How I created my blog
— Tutorial — 5 min read
If you want to remember something, write it down.
I’m starting a blog. After some time of doubts (pondering about if it’s worth it, thinking that people have already covered all the topics I will want to write about) I decided to give it a try. It was because of three principal reasons:
- Get deeper into some topics I like: I think writing things down leads to better learning.
- Help other people.
- Improve my communication skills.
That said, I will use the first post to explain how I created the blog.
The first decision: where I should publish my content?
I was not sure about owning a domain name or publishing content on sites like Medium, Dev.to or Hashnode. After some research, I decided to publish on my own domain. It brings some benefits:
- The first one is simple, I own it: I can choose and customize whatever I want.
- I remove a dependency with a third-party platform.
- I can still publish the same content on other platforms and redirect people to my personal blog. We have to take care of not hurting the SEO because of the duplicated content here, but we can solve it with canonical URLs.
After making that decision, I will explain why I chose the tools below to create the blog.
Gatsby
Gatsby is an open-source framework based on React that helps developers to build websites.
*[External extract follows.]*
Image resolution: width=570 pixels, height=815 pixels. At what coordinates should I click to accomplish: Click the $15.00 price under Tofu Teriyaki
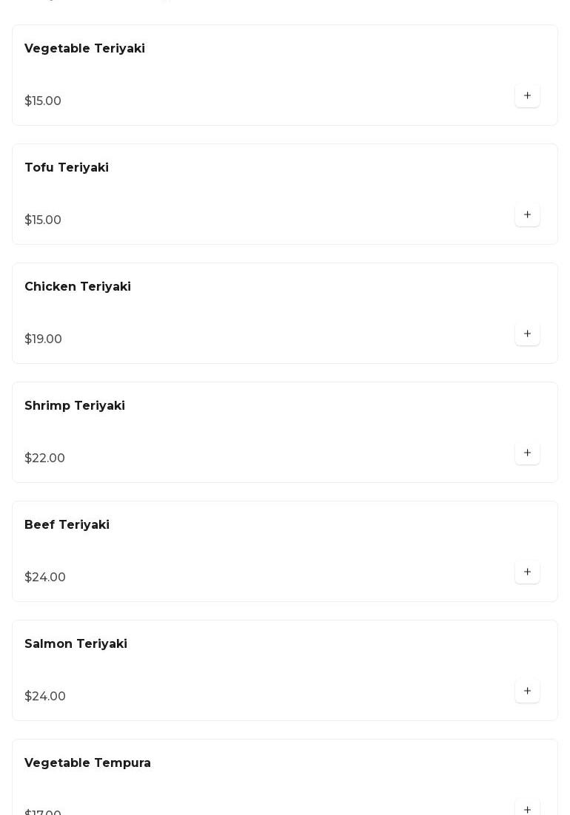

I’m not experienced in Gatsby at all, making this blog was my first experience with this framework. After being checked some other tools like Hugo that also met my requirements, I decided to give Gatsby a try, as I’m more familiar with its ecosystem.
You can start from scratch, but if you also don’t have previous experience with Gatsby, I would recommend checking the available Gatsby starters: https://www.gatsbyjs.com/starters/. Once there, there are many options that you can pick.
In my case, I initialized the project with the gatsby-theme-minimal-blog starter.
gatsby new minimal-blog LekoArts/gatsby-starter-minimal-blog
After that, you can run the application and start modifying it with the commands below:
cd minimal-bloggatsby develop
You will have your site accessible at http://localhost:8000.
Customization
Once you have started a new application, you can easily customize the page as you want if you have some concepts about web development, as it uses React, HTML and CSS.
If you are using a Gatsby theme, they have the concept of shadowing,
which makes the customization really easy. This feature allows replacing any file in the theme src
directory with your
own implementation. As an example:
- Imagine you are using a theme called
some-theme
and it has a file calledsome-theme/src/components/post.tsx
. - If you want to replace that component with your own implementation, you just need to create a new file in
your-blog-directory/src/some-theme/components/post.tsx
. From that moment, your own implementation will be rendered instead of the default one.
SEO friendly
SEO is really important if you want people to find your website. Apart from making your site fast for search engine crawlers, Gatsby has some useful plugins to improve your implementation from the SEO point of view. Some of the plugins that I'm currently using:
- gatsby-plugin-sitemap: it automatically creates a sitemap for your site every time you launch a new build.
- React Helmet package: it adds metadata into the web page, which is very important for SEO.
Netlify
Once we have the content for our blog, we need to host it somewhere. I had experience with Github pages for hosting some pages before, but I decided to try Netlify and I finally chose it. It provides some advantages:
-
Continuous deployment: After adding some build settings in just a few clicks, Netlify deploys a new version of the blog every time I push a new change to the repository main branch. Also, it provides other features like deploy previews, rollbacks, or split testing. I'm not currently using all of these features but they can be really useful.
-
Domain configuration: it provides a really easy configuration for a custom domain name. Also, you will have an SSL certificate for free.
Although Netlify is a paid tool, all these features are included in the free plan, which is the one I’m currently using.
Plausible
I want to have some available analytics from the first moment. After trying Google Analytics, I think it’s a bit overkill for my use case. As there are many data I don’t understand, I have a continuous feeling of not taking all the value that it provides.
After some research, I found Plausible. It provides simple analytics with some easy-to-understand dashboards. Also, at least from my point of view, it has some important advantages:
-
It is an open-source tool, with an open product roadmap driven by its community.
-
Because of providing only some simple analytics, it has a very small script so it does not affect the web speed so much
-
Adblockers does not affect Plausible: it does not track any personal data or use cookies so Adblockers usually do not block pages with the Plausible script.
You can find a Plausible demo here.
So, being a software developer, I had a very good experience with these three tools so I recommend any of them if you are in the situation of starting a website.
What do you think of this blog stack?